DOCUMENT TEXT:

------------------------------------------------

The performance enhancing effect of Red Bull, probably the most popular energy drink in the world, is partly due to the fact that Red Bull suppresses pain sensation. Health scientists at the American Winona State University drew this conclusion from a series of experiments they carried out with seventy students. Their research, which has been published in Amino Acids, showed up no negative effects on the cardiovascular system.
Some years ago the directors of the Austrian Red Bull concern were sleeping badly. This was due to the Australian cardiologist Scott Willoughby, of the Cardiovascular Research Centre at the Royal Adelaide Hospital. Willoughby’s students had come up with the idea of researching whether Red Bull was dangerous to the heart. The students themselves drank Red Bull in quantities, and students also read newspapers. They had noticed that there were regular reports in the press in recent years of people who had developed medical problems as a result of drinking Red Bull.
In Darlington, England a 15-year-old was admitted to hospital in 2008 with heart palpitations after drinking eight cans of Red Bull. In the same year a man in Oxford died at his work, also after drinking large quantities of Red Bull.
Willoughby’s research received media attention before it was even published. [The Australian August 15, 2008] [The Times August 15, 2008] He had discovered that Red Bull Light makes the blood thicker, probably because the platelets start to stick to each other more. Added to that, the blood vessels become slightly less elastic, and as a result the body starts to have more difficulty in pumping the blood. In fact all the changes remained within the safety margins, but Willoughby regarded them as serious enough to warn users. “If you have any predisposition to cardiovascular disease, I’d think twice about drinking it”, said the researcher in an interview.
The Red Bull company contacted the researchers and Willoughby sent his material to Austria. But the story doesn’t stop here. Even before Willoughby’s study was published another study appeared, from Winona State University, which contradicts Willoughby’s findings. It’s not clear from the article whether Red Bull financed this study. In fact there is no reference in the article at all to any sponsor.

------------------------------------------------

DATA SEGMENT:
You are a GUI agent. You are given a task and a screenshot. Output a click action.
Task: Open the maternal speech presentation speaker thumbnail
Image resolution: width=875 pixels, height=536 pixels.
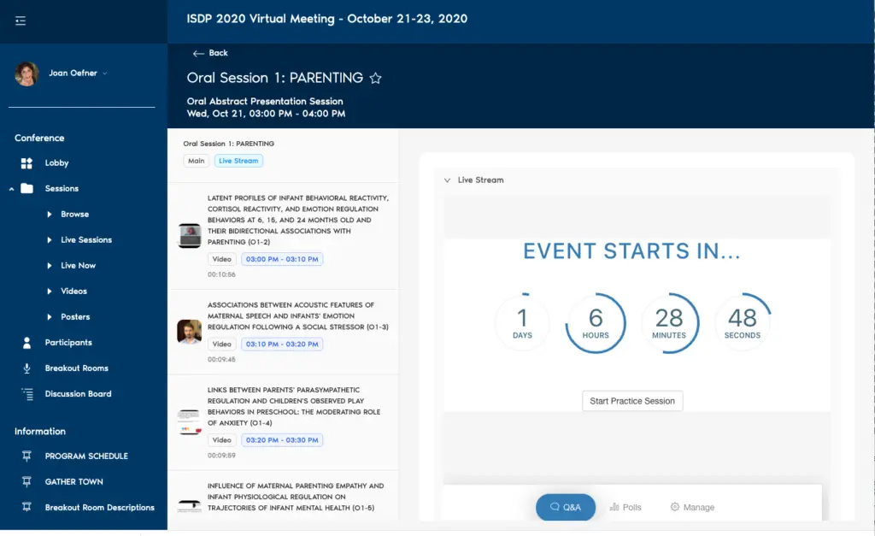coord(189,332)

------------------------------------------------

WORK TASK A: Give the stretch of the Red Bull article from "In Darlington, England" through "quantities of Red Bull." again, swapping "Darlington" for "Newcastle".
WORK TASK B: Translate this sentence from the Red Bull article into Spanish: "The Red Bull company contacted the researchers and Willoughby sent his material to Austria."

PROBLEM SOLUTION A:
In Newcastle, England a 15-year-old was admitted to hospital in 2008 with heart palpitations after drinking eight cans of Red Bull. In the same year a man in Oxford died at his work, also after drinking large quantities of Red Bull.

PROBLEM SOLUTION B: La empresa Red Bull se puso en contacto con los investigadores y Willoughby envió su material a Austria.